Copy the records below word for word.

- **Supplied information**
* * * * * * * * *
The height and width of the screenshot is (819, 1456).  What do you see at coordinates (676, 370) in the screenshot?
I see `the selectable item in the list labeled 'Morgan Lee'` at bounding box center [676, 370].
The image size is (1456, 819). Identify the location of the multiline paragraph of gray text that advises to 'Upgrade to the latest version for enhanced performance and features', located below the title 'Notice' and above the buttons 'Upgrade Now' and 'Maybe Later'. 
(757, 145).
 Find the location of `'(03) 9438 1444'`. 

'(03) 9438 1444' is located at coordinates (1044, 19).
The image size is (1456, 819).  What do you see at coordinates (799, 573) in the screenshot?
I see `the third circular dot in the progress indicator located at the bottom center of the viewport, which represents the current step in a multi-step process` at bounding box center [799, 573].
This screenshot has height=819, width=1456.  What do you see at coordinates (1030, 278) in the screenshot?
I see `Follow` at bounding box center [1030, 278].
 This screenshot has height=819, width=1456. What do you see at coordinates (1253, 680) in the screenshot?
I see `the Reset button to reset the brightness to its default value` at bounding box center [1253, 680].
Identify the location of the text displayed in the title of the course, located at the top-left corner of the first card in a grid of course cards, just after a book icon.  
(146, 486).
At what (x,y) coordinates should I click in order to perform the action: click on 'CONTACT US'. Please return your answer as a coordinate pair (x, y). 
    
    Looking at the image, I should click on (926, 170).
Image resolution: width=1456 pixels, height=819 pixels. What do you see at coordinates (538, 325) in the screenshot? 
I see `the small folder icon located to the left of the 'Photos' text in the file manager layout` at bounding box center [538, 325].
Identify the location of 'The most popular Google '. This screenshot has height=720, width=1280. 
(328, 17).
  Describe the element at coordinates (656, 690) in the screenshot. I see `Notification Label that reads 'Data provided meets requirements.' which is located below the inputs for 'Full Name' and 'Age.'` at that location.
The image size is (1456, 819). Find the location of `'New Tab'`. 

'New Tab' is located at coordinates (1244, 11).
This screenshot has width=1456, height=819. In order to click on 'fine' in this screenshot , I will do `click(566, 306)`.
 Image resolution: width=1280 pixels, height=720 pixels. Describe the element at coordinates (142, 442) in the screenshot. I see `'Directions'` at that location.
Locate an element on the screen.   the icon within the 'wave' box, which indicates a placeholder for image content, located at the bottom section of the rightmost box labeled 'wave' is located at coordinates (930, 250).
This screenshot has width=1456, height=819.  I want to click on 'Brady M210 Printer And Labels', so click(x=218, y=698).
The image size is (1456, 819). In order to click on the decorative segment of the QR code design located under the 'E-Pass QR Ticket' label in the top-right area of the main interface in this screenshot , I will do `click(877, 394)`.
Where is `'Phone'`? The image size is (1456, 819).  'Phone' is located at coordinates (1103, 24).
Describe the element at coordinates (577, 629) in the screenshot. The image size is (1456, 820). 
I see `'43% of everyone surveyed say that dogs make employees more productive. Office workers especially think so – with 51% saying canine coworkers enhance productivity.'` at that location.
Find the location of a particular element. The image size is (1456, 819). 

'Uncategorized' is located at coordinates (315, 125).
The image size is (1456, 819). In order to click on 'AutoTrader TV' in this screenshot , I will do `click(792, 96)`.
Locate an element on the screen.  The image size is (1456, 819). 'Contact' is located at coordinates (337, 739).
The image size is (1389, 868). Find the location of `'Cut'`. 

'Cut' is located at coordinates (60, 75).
* * * * * * * * *
- **Output below**
The height and width of the screenshot is (819, 1456).  What do you see at coordinates (676, 370) in the screenshot?
I see `the selectable item in the list labeled 'Morgan Lee'` at bounding box center [676, 370].
The image size is (1456, 819). Identify the location of the multiline paragraph of gray text that advises to 'Upgrade to the latest version for enhanced performance and features', located below the title 'Notice' and above the buttons 'Upgrade Now' and 'Maybe Later'. 
(757, 145).
 Find the location of `'(03) 9438 1444'`. 

'(03) 9438 1444' is located at coordinates (1044, 19).
The image size is (1456, 819).  What do you see at coordinates (799, 573) in the screenshot?
I see `the third circular dot in the progress indicator located at the bottom center of the viewport, which represents the current step in a multi-step process` at bounding box center [799, 573].
This screenshot has height=819, width=1456.  What do you see at coordinates (1030, 278) in the screenshot?
I see `Follow` at bounding box center [1030, 278].
 This screenshot has height=819, width=1456. What do you see at coordinates (1253, 680) in the screenshot?
I see `the Reset button to reset the brightness to its default value` at bounding box center [1253, 680].
Identify the location of the text displayed in the title of the course, located at the top-left corner of the first card in a grid of course cards, just after a book icon.  
(146, 486).
At what (x,y) coordinates should I click in order to perform the action: click on 'CONTACT US'. Please return your answer as a coordinate pair (x, y). 
    
    Looking at the image, I should click on (926, 170).
Image resolution: width=1456 pixels, height=819 pixels. What do you see at coordinates (538, 325) in the screenshot? 
I see `the small folder icon located to the left of the 'Photos' text in the file manager layout` at bounding box center [538, 325].
Identify the location of 'The most popular Google '. This screenshot has height=720, width=1280. 
(328, 17).
  Describe the element at coordinates (656, 690) in the screenshot. I see `Notification Label that reads 'Data provided meets requirements.' which is located below the inputs for 'Full Name' and 'Age.'` at that location.
The image size is (1456, 819). Find the location of `'New Tab'`. 

'New Tab' is located at coordinates (1244, 11).
This screenshot has width=1456, height=819. In order to click on 'fine' in this screenshot , I will do `click(566, 306)`.
 Image resolution: width=1280 pixels, height=720 pixels. Describe the element at coordinates (142, 442) in the screenshot. I see `'Directions'` at that location.
Locate an element on the screen.   the icon within the 'wave' box, which indicates a placeholder for image content, located at the bottom section of the rightmost box labeled 'wave' is located at coordinates (930, 250).
This screenshot has width=1456, height=819.  I want to click on 'Brady M210 Printer And Labels', so click(x=218, y=698).
The image size is (1456, 819). In order to click on the decorative segment of the QR code design located under the 'E-Pass QR Ticket' label in the top-right area of the main interface in this screenshot , I will do `click(877, 394)`.
Where is `'Phone'`? The image size is (1456, 819).  'Phone' is located at coordinates (1103, 24).
Describe the element at coordinates (577, 629) in the screenshot. The image size is (1456, 820). 
I see `'43% of everyone surveyed say that dogs make employees more productive. Office workers especially think so – with 51% saying canine coworkers enhance productivity.'` at that location.
Find the location of a particular element. The image size is (1456, 819). 

'Uncategorized' is located at coordinates (315, 125).
The image size is (1456, 819). In order to click on 'AutoTrader TV' in this screenshot , I will do `click(792, 96)`.
Locate an element on the screen.  The image size is (1456, 819). 'Contact' is located at coordinates (337, 739).
The image size is (1389, 868). Find the location of `'Cut'`. 

'Cut' is located at coordinates (60, 75).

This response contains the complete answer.